TV Review: Mad Dogs | Suits | Jonathan Meades on France

IMAGINE if a thoughtful but easily confused auntie bought you the box-set of Mad Dogs for Christmas rather than Mad Men – you’d be pretty annoyed. This is the kind of show that Sky thinks qualifies it as a grown-up player in the drama game.

Mere obligation – I watch so you don’t have to – dragged me back to Majorca for the continuing misadventures of Max Beesley, Philip Glenister, John Simm and Marc Warren, the all-star England macho back-four who couldn’t resist the big bag of dirty money. And that’s kind of the plot as well.

We rejoined the four friends as they were leaving Majorca, en route for the Spanish mainland and ultimately home, but guess what? They caught the wrong ferry and ended up on Ibiza. Cue more location porn: ochre hills, baked earth, hairpin bends, blissed-out sunsets. I mention the atmospherics because there wasn’t a single line of dialogue that I could quote back to make you smile. My notepad after the first episode resembled the terrain: arid nothingness, minimal doodling, a lizard perched on a rock.

Hide Ad

Mad Dogs is a very old-fashioned show and really the optimum moment for it would have been 15 years ago, the apotheosis of Laddism when Loaded magazine was flying out of the newsagents, Men Behaving Badly was on series six and Lock, Stock And Two Smoking Barrels was just around the corner. That said, it’s also very Sky, and hardly looks out of place next to Ross Kemp, Eamonn Holmes and all that football.

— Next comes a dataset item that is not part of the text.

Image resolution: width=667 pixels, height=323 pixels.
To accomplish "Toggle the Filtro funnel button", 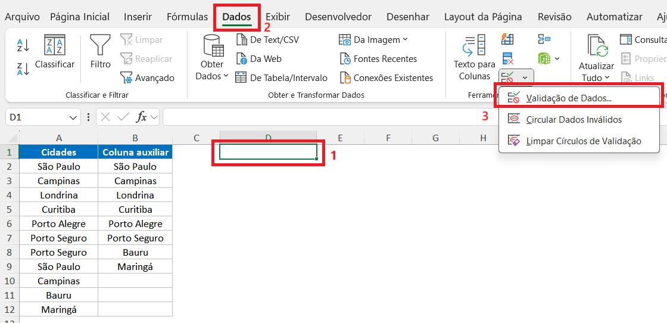I will pyautogui.click(x=100, y=52).
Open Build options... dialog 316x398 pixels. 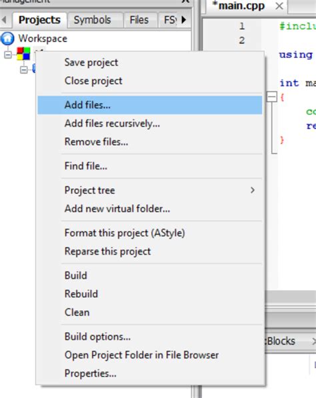tap(97, 337)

All of the cast have done more interesting and challenging things, even Warren and especially Simm. But maybe that’s why they signed up. It would be a nice job, a bit of sun, the chance to handle guns and drive fast – a right laff. I’m sure they had great fun making it, and even more fun at the end of each day over a few cervezas, and who knows, maybe the post-shoot malarkey is included in the DVD extras and that’s where the magic lies. Or, alternatively, not.

Confession time: your idiot-lantern correspondent has never knowingly watched anything on Dave, which in name alone seems to date from 1997. But there I was ready for Suits. The continuity announcer was ready, too. “The wait is over,” he drooled. “Sharp, fresh, clever,” he promised. And although the first line jotted down – “The ball’s in your court but the truth is your balls are in my fist” – could have sat happily in Mad Dogs if only that show had bothered with a script, he wasn’t far off.

The quip came from Harvey (Gabriel Macht), hotshot lawyer. Cut to a bar for celebratory cocktails where a colleague introduced him to the winsome waitress thus: “You’re looking at the best closer this city’s ever seen.”

Waitress: “Baseball, huh?

Harv: “No, I close situations.”

Waitress: “So you only care about the money?”

Harv: The truth is I only care about the children.”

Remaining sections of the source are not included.